O presidente da República, Luiz Inácio Lula da Silva, bateu o martelo e não vai sancionar o projeto de lei complementar aprovado em junho pelo Congresso que aumenta de 513 para 531 o número de deputados federais, segundo coluna da Mônica Bergamo, da Folha de São Paulo.
A coluna confirmou a informação com três ministros que despacham com o presidente no Palácio do Planalto.
Uma vez decidido que não vai sancionar o projeto para que ele se transforme em lei, Lula agora estuda dois cenários: vetar a proposta, ou simplesmente lavar as mãos e deixar que ela seja promulgada pelo próprio Congresso.
Ele tem sofrido pressão de auxiliares tanto para vetar quanto para deixar o assunto nas mãos do parlamento.

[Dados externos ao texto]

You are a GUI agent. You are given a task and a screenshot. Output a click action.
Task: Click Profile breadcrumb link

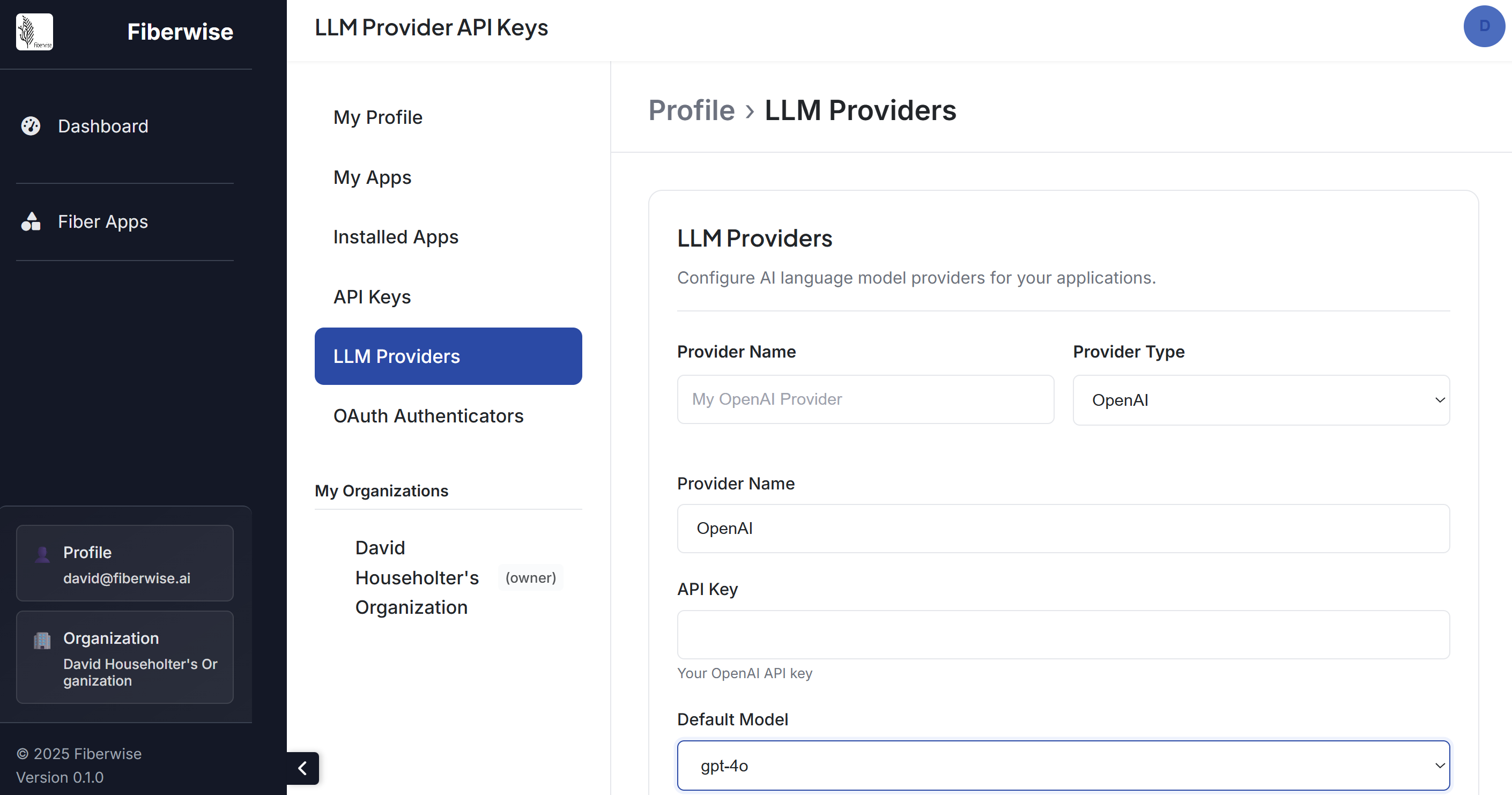pyautogui.click(x=692, y=110)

Na primeira hipótese, Lula não foge do assunto, se responsabiliza diretamente por tentar barrar a proposta e faz um gesto de ampla popularidade: de acordo com o Datafolha, 76% dos brasileiros são contra o aumento no número de deputados.
Por outro lado, a indisposição do presidente da Câmara, Hugo Motta (Republicanos – PB), com o governo aumentará. Ele comandou a votação e defende com veemência o aumento no número de parlamentares.
Se Lula barrar a proposta, o Congresso terá que derrubar o veto dele para que ela seja implementada.
Na segunda hipótese — não vetar a proposta, mas apenas não sancioná-la, deixando a promulgação nas mãos do Congresso— Lula não usufruirá das glórias do veto. Mas, por outro lado, evitará mais um confronto direto com o parlamento.
Um ministro que despacha diretamente com Lula diz que o presidente está recebendo conselhos para os dois lados. Mas que, se dependesse de sua única vontade, ele vetaria.
Um outro ministro afirma que “o povo” está esperando pelo veto, mas que Lula precisa ponderar o tamanho da briga que vai comprar com o parlamento. A Congresso, no entanto, não teria moral para reagir, já que também tem derrubado medidas de Lula.